Today's polished, psychological advertising works like this.
Why should the government or big business care whether doctors work alone or under the masthead of enormous enterprises?
Whenever I ask--Why?--about anything that has political or corporate attachments the answer is always about money. Doctors are big business. If the powers-that-be own doctors they can tell them what to prescribe, how to practice, where to refer patient for procedures, how to funnel money for all these things into the pockets of avaricious CEO's--along with their insurance, legislative and pharmaceutical buddies, all divvying up the booty--who regard doctors as commodities, not sages, and certainly not saints. As doctor-employees we become exploited workers. We're not in sweatshops--that wouldn't look good! But we participate in our own exploitation by falling for marketing ploys that stroke our egos and promise an easier life. We're in glistening, clean, white-coat sweatshops.
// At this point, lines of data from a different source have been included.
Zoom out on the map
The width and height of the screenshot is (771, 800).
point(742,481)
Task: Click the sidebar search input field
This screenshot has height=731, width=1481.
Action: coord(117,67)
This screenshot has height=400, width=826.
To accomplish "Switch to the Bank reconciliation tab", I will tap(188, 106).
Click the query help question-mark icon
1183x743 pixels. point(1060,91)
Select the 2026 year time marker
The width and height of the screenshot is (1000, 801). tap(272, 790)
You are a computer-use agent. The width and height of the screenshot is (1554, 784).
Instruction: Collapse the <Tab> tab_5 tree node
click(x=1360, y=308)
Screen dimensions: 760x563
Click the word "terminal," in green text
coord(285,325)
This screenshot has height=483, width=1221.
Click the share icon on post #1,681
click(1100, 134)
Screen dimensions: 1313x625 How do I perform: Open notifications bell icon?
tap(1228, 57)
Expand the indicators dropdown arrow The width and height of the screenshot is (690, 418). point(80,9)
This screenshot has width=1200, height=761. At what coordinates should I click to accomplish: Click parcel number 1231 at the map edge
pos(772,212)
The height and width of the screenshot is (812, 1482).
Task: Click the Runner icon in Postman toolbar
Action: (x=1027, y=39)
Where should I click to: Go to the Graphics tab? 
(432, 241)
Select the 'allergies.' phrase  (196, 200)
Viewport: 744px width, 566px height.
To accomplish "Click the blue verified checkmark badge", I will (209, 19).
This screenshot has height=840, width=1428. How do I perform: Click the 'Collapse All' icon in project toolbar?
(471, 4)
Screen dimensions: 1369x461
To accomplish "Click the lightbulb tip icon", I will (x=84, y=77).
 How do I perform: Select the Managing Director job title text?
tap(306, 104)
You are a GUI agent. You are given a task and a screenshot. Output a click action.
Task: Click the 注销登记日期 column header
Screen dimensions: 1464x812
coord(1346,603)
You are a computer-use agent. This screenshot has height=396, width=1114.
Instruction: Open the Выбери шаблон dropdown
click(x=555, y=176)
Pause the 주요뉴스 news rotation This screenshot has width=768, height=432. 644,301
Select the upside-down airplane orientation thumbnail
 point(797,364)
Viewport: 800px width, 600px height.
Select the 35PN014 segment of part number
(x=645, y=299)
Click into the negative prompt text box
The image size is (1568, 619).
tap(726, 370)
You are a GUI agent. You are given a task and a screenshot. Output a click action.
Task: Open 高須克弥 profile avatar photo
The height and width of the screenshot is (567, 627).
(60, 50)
There are no easy routes to success. I know that this is a platitude, but I have labored in my own business for twelve years and have basked in the freedom to practice, mostly, how I please. It's not easy. But I can't imagine selling out in order to take a salaried position with a government or a corporate-run clinic. That would be falling for corporate sophistry: because my calling is sacred, goes the message, I should devote myself fully to it.
And the subtext? Naturally, I should siphon all the rewards of my intellect and training to the moneymongers who flatter and cajole me, big bosses who have become so good at pretending that doctors are in charge they would exhort me to stand proudly in my caduceus-embroidered lab coat even as I give them my purse, my proprietorship, and my self-respect.